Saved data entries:
--
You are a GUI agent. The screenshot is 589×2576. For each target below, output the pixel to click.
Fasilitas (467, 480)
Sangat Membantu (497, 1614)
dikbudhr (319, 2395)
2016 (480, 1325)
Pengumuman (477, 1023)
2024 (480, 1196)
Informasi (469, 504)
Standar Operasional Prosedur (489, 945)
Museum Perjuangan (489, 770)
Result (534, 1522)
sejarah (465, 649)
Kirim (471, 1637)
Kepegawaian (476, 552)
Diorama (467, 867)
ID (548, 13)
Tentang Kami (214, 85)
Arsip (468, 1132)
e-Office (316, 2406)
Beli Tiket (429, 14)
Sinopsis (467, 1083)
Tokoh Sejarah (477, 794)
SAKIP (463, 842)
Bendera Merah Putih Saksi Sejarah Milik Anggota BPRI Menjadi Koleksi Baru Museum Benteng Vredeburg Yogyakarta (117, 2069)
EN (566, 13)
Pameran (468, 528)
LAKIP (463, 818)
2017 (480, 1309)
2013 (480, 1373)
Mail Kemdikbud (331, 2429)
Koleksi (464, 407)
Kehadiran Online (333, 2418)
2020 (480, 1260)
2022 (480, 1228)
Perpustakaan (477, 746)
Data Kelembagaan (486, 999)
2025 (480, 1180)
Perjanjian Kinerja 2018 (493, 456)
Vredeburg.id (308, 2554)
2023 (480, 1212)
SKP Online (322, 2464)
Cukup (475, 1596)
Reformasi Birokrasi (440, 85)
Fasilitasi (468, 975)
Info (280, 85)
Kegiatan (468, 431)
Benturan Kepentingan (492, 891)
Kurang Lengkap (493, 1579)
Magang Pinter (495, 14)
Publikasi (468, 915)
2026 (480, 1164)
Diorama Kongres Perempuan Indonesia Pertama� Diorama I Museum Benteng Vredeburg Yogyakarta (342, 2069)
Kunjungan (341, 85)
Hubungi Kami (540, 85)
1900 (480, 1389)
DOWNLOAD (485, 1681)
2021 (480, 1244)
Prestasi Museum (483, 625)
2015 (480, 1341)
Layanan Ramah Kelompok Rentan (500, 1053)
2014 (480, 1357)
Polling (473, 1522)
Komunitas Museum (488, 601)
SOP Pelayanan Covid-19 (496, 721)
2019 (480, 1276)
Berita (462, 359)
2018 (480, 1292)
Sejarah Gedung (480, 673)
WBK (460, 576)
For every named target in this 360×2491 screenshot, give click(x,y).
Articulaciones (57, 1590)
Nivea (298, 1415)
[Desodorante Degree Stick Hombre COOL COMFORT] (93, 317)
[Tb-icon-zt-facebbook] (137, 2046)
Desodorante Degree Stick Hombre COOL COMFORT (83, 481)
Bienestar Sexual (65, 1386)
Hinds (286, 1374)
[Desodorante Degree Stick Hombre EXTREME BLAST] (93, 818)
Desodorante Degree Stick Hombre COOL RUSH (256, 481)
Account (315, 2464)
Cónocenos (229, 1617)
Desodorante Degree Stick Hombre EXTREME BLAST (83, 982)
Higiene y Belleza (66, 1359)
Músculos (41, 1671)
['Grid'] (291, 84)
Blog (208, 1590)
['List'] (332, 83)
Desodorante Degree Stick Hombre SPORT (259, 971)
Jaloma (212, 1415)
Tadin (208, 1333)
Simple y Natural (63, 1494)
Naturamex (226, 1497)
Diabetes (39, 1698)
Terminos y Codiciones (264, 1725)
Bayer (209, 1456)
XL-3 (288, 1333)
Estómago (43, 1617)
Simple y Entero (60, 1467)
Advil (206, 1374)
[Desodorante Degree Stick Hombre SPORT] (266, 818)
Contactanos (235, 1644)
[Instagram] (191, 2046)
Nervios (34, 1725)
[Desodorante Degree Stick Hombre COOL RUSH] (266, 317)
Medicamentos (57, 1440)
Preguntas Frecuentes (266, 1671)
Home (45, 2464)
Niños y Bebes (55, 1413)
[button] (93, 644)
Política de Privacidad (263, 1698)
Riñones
--
- Task requirements
Write out, without alteration, the line that contains "[Desodorante Degree Stick Hombre COOL RUSH]" and all subsequent lines down to the end of the data above.

- Exercise result
[Desodorante Degree Stick Hombre COOL RUSH] (266, 317)
Medicamentos (57, 1440)
Preguntas Frecuentes (266, 1671)
Home (45, 2464)
Niños y Bebes (55, 1413)
[button] (93, 644)
Política de Privacidad (263, 1698)
Riñones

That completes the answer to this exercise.